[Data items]
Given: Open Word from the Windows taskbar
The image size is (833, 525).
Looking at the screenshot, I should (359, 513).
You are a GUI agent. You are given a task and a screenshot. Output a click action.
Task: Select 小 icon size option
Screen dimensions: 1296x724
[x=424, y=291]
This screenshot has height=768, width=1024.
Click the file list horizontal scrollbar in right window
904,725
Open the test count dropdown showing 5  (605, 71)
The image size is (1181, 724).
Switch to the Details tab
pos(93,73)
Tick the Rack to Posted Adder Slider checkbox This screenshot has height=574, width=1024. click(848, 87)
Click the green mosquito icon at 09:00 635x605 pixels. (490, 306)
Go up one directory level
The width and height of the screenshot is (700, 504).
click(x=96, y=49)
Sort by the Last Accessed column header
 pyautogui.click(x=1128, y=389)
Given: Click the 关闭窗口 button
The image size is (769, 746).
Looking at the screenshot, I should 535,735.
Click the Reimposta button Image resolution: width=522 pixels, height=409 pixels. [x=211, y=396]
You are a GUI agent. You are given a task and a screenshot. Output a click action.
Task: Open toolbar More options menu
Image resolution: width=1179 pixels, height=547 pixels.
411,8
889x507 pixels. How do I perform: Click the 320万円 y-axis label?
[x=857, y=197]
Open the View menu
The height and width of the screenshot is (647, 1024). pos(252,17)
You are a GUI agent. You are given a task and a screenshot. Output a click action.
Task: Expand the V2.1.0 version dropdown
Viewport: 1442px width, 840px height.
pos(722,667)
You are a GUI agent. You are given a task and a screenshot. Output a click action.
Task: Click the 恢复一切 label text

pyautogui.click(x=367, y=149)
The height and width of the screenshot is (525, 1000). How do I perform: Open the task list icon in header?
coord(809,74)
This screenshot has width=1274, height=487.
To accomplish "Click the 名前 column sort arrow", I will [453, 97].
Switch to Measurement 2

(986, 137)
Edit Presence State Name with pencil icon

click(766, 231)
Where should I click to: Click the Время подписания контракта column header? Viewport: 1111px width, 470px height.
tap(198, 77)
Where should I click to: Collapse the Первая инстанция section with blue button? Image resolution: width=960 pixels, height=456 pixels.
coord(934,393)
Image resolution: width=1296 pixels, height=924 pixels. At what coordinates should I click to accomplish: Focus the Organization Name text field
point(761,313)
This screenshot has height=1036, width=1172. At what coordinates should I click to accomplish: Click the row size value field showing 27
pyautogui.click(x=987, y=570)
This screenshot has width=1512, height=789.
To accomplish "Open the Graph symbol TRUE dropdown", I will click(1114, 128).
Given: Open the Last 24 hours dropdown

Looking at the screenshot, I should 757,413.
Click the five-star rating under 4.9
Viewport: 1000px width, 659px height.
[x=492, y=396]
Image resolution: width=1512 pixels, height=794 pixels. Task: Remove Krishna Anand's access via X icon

▸ **Task goal**
Work out how many lines of the records contain "will", and reply with the number alone.

▸ **Written answer**
2